Spasmodic dysphonia is a primary focal dystonia characterized by involuntary spasms in the laryngeal muscles during speech production. The pathophysiology of spasmodic dysphonia is thought to involve structural and functional abnormalities in the basal ganglia-thalamo-cortical circuitry; however, neurochemical correlates underpinning these abnormalities as well as their relations to spasmodic dysphonia symptoms remain unknown. We used positron emission tomography with the radioligand [(11)C]raclopride (RAC) to study striatal dopaminergic neurotransmission at the resting state and during production of symptomatic sentences and asymptomatic finger tapping in spasmodic dysphonia patients.
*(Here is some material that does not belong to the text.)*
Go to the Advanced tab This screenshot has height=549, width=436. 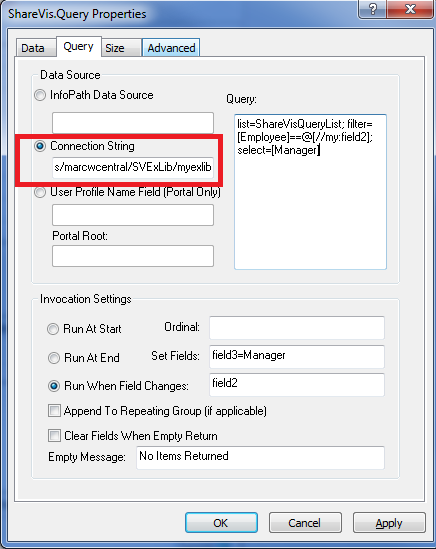(171, 48)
We found that patients, compared to healthy controls, had bilaterally decreased RAC binding potential (BP) to striatal dopamine D2/D3 receptors on average by 29.2%, which was associated with decreased RAC displacement (RAC ΔBP) in the left striatum during symptomatic speaking (group average difference 10.2%), but increased RAC ΔBP in the bilateral striatum during asymptomatic tapping (group average difference 10.1%). Patients with more severe voice symptoms and subclinically longer reaction time to initiate the tapping sequence had greater RAC ΔBP measures, while longer duration of spasmodic dysphonia was associated with a decrease in task-induced RAC ΔBP. Decreased dopaminergic transmission during symptomatic speech production may represent a disorder-specific pathophysiological trait involved in symptom generation, whereas increased dopaminergic function during unaffected task performance may be explained by a compensatory adaptation of the nigrostriatal dopaminergic system possibly due to decreased striatal D2/D3 receptor availability. These changes can be linked to the clinical and subclinical features of spasmodic dysphonia and may represent the neurochemical basis of basal ganglia alterations in this disorder.